В городской библиотеке Контракера он обнаружил в отделе «История долины Контракер» несколько старых переплетенных в кожу томов, десятилетия никем не открывавшихся, и из любопытства прочел страницы, на которых фигурировал знаменитый Мозес Адамс Мейтсон «текстильный фабрикант — борец за сохранение дикой природы», который построил Крест-Хилл, «одну из архитектурных достопримечательностей этой области»; он с изумлением узнал, что его прадед переплыл Атлантический океан четвертым классом из Ливерпуля (Англия) в возрасте 13 лет, не сопровождаемый хотя бы одним взрослым, в 1873-м; что он стал учеником на верфи в Марблхеде (Массачусетс), но вскоре перебрался на север штата Нью-Йорк, где в Уинтертерн-Сити построил первую из нескольких мейтсоновских текстильных фабрик; за десять лет он стал богатым человеком, на рубеже веков — мультимиллионером, в той эре, в которой такие агрессивные капиталисты, как Дж.

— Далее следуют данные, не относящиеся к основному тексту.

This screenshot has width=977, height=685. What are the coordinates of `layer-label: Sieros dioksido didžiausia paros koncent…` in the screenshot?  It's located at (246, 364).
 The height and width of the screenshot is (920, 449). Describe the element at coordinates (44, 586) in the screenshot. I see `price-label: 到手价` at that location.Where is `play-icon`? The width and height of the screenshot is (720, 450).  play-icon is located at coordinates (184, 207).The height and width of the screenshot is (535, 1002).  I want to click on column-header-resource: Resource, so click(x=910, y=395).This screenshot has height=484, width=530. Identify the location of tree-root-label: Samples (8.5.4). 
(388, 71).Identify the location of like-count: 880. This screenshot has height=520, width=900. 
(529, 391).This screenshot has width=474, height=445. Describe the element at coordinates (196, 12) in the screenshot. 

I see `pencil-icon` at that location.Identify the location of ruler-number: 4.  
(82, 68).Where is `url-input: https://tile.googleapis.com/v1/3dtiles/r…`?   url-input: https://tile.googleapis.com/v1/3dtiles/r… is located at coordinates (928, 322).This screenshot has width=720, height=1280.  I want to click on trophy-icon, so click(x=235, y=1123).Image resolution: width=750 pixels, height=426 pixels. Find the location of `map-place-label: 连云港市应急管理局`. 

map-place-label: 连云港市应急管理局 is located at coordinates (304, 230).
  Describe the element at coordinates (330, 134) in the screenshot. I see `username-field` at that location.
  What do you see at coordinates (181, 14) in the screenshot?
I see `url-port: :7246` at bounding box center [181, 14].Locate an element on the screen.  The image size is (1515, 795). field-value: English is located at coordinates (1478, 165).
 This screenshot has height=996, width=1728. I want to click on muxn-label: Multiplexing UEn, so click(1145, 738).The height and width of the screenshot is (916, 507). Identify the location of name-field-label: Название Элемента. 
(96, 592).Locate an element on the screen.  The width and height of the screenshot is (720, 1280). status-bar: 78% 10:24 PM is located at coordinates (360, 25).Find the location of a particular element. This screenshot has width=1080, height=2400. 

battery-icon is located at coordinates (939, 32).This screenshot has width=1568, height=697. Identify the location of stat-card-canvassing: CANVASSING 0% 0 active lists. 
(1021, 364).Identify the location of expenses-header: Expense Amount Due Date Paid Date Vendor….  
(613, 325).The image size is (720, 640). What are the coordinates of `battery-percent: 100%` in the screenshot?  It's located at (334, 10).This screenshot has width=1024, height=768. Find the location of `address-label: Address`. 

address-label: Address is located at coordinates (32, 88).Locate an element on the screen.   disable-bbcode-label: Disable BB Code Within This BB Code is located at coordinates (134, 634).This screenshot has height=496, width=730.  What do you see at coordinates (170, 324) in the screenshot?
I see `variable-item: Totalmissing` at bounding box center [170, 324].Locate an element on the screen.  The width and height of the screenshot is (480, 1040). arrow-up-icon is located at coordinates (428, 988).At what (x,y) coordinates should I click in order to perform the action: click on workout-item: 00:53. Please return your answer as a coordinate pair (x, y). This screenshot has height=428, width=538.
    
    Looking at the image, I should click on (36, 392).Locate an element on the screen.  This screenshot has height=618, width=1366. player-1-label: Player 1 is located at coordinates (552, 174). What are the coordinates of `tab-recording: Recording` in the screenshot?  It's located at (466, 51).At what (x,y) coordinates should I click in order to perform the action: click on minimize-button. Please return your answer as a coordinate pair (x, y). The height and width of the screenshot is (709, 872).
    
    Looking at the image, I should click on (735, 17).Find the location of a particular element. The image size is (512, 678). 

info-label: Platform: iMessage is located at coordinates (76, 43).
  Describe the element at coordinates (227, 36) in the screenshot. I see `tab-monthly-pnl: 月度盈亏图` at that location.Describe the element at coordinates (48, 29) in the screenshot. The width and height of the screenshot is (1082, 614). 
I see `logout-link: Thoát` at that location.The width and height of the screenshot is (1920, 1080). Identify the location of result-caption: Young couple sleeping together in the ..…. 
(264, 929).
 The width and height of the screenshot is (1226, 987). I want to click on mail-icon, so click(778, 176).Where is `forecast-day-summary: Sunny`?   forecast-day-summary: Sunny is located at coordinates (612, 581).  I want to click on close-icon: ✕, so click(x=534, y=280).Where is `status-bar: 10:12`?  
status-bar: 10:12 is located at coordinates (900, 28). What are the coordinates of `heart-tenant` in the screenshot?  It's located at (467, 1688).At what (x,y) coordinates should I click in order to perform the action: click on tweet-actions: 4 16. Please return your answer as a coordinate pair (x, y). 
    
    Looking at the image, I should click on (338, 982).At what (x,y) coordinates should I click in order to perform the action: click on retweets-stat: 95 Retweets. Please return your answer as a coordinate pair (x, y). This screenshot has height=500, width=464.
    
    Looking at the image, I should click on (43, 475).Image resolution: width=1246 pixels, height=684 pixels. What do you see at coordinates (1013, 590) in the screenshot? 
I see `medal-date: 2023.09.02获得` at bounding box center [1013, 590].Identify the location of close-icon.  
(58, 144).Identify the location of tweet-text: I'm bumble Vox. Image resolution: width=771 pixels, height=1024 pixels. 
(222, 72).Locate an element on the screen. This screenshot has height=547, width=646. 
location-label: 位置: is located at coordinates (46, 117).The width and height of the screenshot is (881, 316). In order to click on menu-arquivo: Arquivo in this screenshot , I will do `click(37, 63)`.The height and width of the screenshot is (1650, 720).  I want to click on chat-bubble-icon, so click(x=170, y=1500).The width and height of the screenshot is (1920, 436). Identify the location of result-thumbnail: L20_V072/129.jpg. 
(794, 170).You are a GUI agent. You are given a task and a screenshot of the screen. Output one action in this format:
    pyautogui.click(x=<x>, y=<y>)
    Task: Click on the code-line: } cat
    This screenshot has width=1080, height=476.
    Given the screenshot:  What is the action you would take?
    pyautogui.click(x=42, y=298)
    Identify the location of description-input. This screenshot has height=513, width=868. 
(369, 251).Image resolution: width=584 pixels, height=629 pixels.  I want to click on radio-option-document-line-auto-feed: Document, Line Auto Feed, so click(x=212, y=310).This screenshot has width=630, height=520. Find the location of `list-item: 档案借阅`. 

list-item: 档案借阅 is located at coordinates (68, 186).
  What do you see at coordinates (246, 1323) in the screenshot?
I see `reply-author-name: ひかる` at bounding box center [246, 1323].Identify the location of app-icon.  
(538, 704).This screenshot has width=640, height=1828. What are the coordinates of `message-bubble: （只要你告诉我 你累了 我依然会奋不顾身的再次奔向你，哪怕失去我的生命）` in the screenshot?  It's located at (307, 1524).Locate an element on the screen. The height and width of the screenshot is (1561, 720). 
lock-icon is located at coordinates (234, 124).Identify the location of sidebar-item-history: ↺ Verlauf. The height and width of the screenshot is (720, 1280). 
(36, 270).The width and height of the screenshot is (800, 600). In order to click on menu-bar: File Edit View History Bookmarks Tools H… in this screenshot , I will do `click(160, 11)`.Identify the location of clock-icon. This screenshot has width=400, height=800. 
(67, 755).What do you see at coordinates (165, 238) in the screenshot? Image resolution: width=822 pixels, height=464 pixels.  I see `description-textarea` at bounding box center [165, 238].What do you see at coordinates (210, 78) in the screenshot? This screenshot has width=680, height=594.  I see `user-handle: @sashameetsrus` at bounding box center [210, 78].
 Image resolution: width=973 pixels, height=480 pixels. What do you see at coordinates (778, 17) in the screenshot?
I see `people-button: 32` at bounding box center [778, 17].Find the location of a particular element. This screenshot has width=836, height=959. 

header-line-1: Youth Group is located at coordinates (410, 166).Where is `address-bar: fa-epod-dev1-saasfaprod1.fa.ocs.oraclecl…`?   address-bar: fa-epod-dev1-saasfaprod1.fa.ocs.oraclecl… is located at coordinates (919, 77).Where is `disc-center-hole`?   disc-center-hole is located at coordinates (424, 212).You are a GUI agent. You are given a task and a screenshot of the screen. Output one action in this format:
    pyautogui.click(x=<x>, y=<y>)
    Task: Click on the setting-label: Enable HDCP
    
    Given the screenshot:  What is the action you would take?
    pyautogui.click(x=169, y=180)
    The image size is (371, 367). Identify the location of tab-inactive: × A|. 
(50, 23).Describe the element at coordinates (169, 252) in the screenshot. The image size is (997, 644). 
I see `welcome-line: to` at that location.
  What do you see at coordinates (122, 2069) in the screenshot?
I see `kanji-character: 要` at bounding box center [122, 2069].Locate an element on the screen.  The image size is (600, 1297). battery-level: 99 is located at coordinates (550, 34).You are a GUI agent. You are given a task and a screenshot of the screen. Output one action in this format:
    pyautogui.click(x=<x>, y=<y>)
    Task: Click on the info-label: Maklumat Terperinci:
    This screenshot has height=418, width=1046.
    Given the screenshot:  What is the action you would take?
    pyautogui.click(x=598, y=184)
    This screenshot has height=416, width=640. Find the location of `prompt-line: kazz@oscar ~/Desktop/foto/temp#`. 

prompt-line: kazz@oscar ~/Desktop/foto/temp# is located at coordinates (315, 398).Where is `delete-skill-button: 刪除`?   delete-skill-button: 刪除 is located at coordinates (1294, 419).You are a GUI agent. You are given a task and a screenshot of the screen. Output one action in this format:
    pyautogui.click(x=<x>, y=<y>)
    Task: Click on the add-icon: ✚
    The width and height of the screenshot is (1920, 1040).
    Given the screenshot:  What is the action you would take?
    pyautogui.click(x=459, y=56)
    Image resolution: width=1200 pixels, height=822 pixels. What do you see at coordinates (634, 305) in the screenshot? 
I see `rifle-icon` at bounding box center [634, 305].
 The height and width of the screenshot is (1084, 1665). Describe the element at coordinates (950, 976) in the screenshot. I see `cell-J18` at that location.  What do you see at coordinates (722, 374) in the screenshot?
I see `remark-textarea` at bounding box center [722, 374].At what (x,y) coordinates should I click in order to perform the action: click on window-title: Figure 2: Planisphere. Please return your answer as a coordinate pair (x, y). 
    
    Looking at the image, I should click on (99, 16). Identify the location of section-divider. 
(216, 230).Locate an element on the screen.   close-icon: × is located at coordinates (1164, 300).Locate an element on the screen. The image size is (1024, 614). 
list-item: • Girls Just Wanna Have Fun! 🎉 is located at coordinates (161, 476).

Пирпонт Морган, Джон Д Рокфеллер, Эдвард Гарриман и Эндрю Карнеги сколотили свои колоссальные состояния через монополии и тресты и благодаря систематической эксплуатации неорганизованных рабочих, в основном иммигрантов. Мозес Адаме Мейтсон никогда не был так богат, как эти люди, и не приобрел такой недоброй славы; тем не менее, как узнал Грэм, быстро проглядывая эти страницы, его прадед жестоко эксплуатировал своих рабочих; на его фабриках работали женщины, молоденькие девушки, даже дети за жалкие 2,50 доллара в неделю; многим его работницам было меньше двенадцати, а девочки шести-семи лет работали по тринадцать часов в день. Грэм прошептал вслух: «Тринадцать часов!» Ему ни разу не приходилось работать сколько-нибудь долго до безумств в утренней столовой под маминым руководством; да и тогда он трудился не больше двух часов, причем не слишком усердно. Он не мог вообразить: работать... тринадцать часов! Маленькая девочка среди грохочущего шума, в жаркой духоте или замерзая.